Parte do sucesso os economistas
explicam: os preços das obras caíram. A moeda argentina, até o início de 2001, era atrelada ao dólar, e
uma obra de 1.000 pesos era vendida por US$ 1.000. Hoje, seria
possível comprar a mesma obra
por menos de US$ 400. Outra explicação de economista: os argentinos que antes compravam caras
reproduções de obras européias,
hoje se voltam para os jovens artistas do país, com obras mais baratas.
Mas o dinheiro não explica tudo, diz Battistozzi. Há um vivo interesse dos argentinos para entender o que ocorreu com o país. As
artes visuais foram, por enquanto,
um dos refúgios mais procurados.
Os artistas responderam. Prova
do interesse? Um dos mais tradicionais colecionadores argentinos, o empresário Mauro Herlitzca, comprou, para espanto dos
que o consideravam um colecionador "conservador", vários trabalhos que retratavam os "piqueteiros", grupos de desempregados
que bloqueiam as estradas argentinas para exigir emprego e subsídios do governo argentino.

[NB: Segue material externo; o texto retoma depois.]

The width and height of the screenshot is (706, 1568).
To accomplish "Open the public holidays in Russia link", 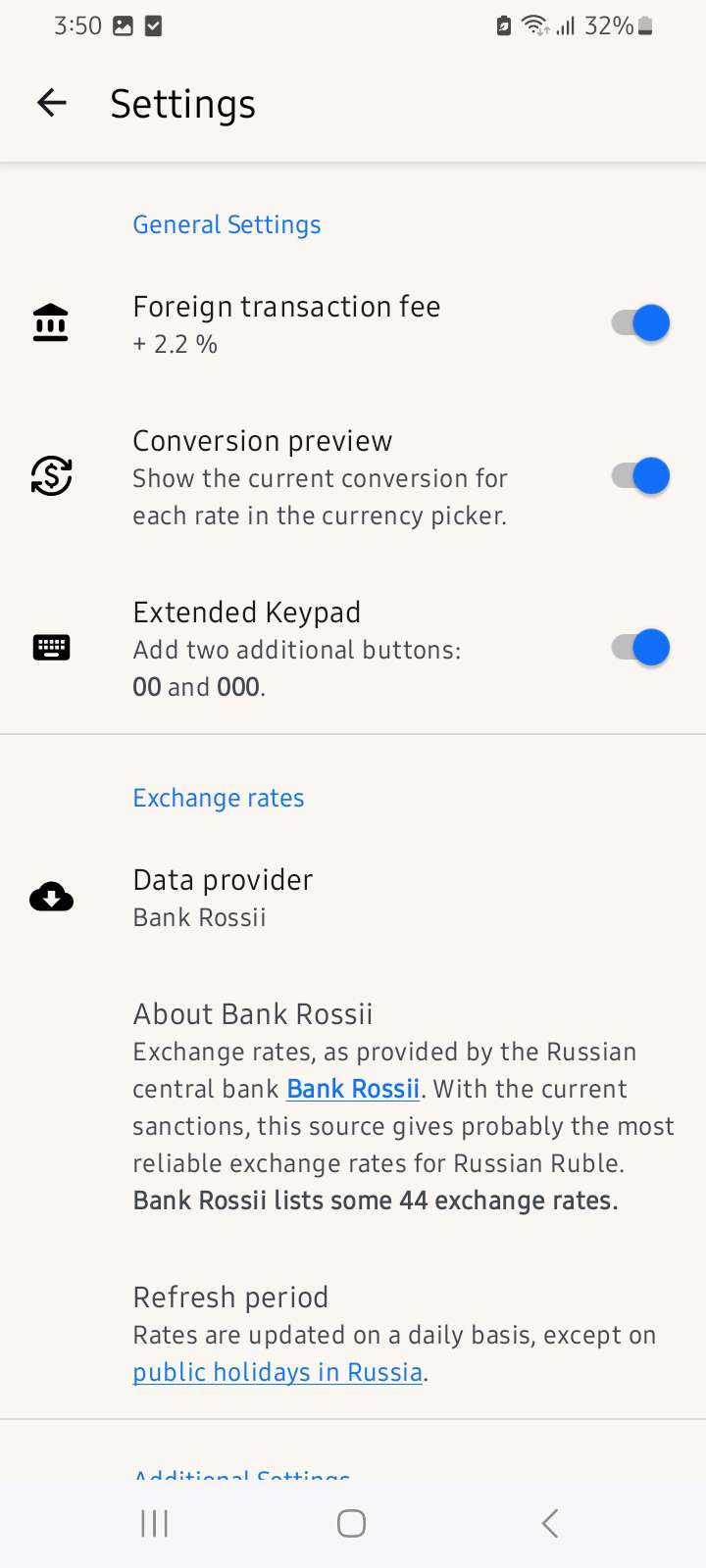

Os artistas também se esforçam
para vender. Em dezembro, mais
de mil artistas se reuniram e fizeram uma verdadeira liquidação.
Organizaram um "Outlet das Artes" e colocaram à venda mais de
3 mil obras, muitas com "descontos de mais de 50%".
Recursos escassos
"Há uma grande energia alimentando as artes visuais argentinas. O problema é que a cultura
não se alimenta só de energia,
precisamos de investimentos",
ressalva Battistozzi. Monica Poggi, assistente do Museu de Arte
Moderna de Buenos Aires, sente
na pele, hoje, o problema que Battistozzi prevê para o futuro.
O governo argentino está virtualmente quebrado, e, por extensão, o museu também. Os funcionários só receberão salário, na
melhor das hipóteses, em abril.
Por enquanto, o museu vive da
"energia" de artistas e doadores
particulares. A maioria das obras
do acervo em exibição é de jovens
artistas que as doaram numa espécie de "operação solidária".
Estão no museu vários trabalhos da fotógrafa Fabiana Barreda, 35. Uma réplica, feita de açúcar, da Casa Rosada, sede do governo argentino. E quatro fotos,
nas quais enormes dinossauros
ameaçam destruir o prédio.
As fotos ficaram prontas poucos dias depois de 20 de dezembro, aniversário de um ano do que
os argentinos chamam de "argentinaço", quando a classe média,
batendo panelas, saiu às ruas e
derrubou o governo do presidente Fernando de la Rúa.
Foi a obra de maior sucesso durante uma visita de estudantes de
10 a 12 anos. A professora explicava: "Infelizmente para os argentinos, Deus extinguiu os dinossauros há muito tempo".